- WHAT IS BEING ASKED -
Please repeat the lines below exactly. Begin with the line containing "Task: Click the" and go on through the line containing "Screen dimensions: 815x407".

-------- INFORMATION PROVIDED

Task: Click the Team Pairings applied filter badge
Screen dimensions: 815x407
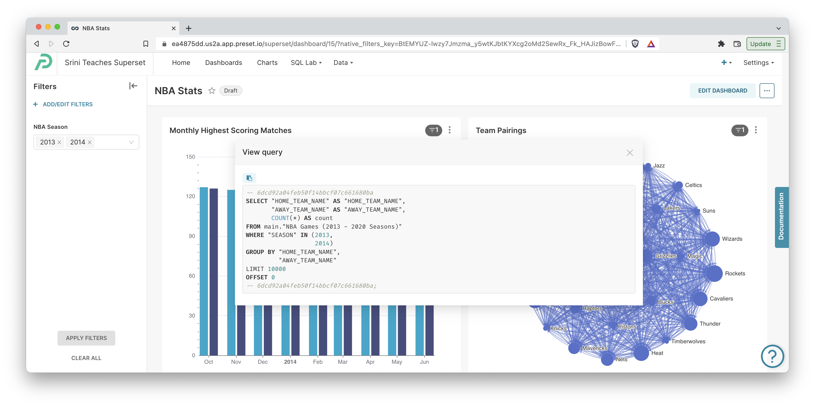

----------------
-------- INFORMATION PROVIDED

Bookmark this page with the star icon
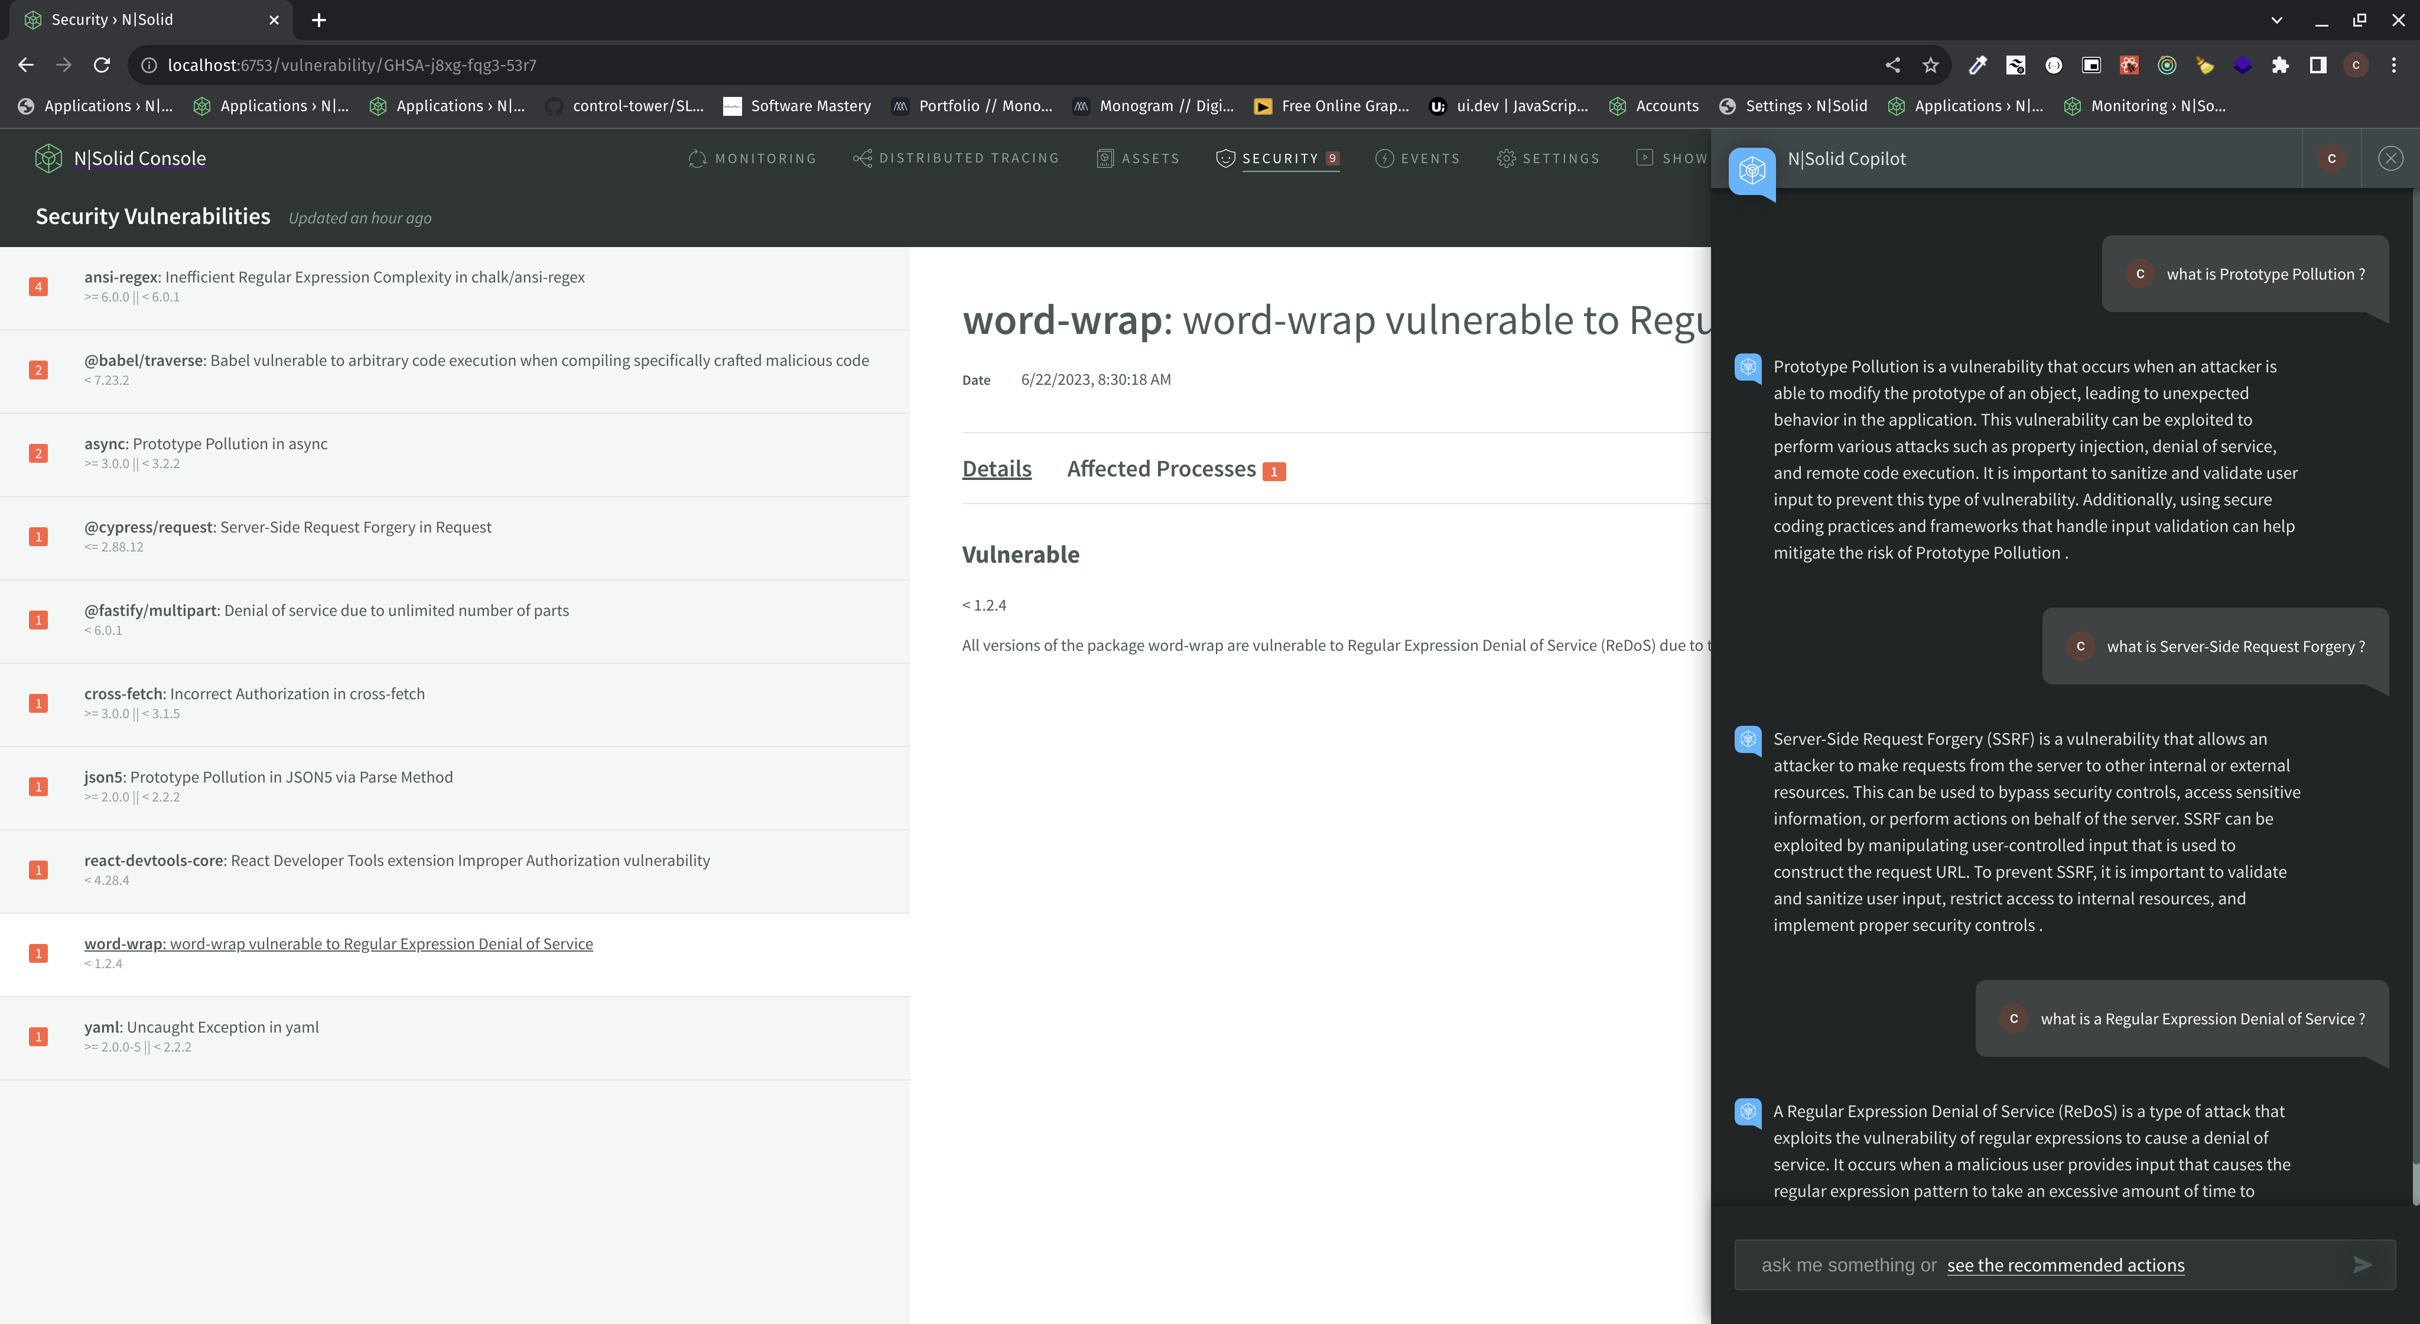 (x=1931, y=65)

----------------
-------- INFORMATION PROVIDED

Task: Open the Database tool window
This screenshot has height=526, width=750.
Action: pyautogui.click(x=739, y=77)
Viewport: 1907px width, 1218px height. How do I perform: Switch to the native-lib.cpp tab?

----------------

- PROBLEM SOLUTION -
Task: Click the Team Pairings applied filter badge
Screen dimensions: 815x407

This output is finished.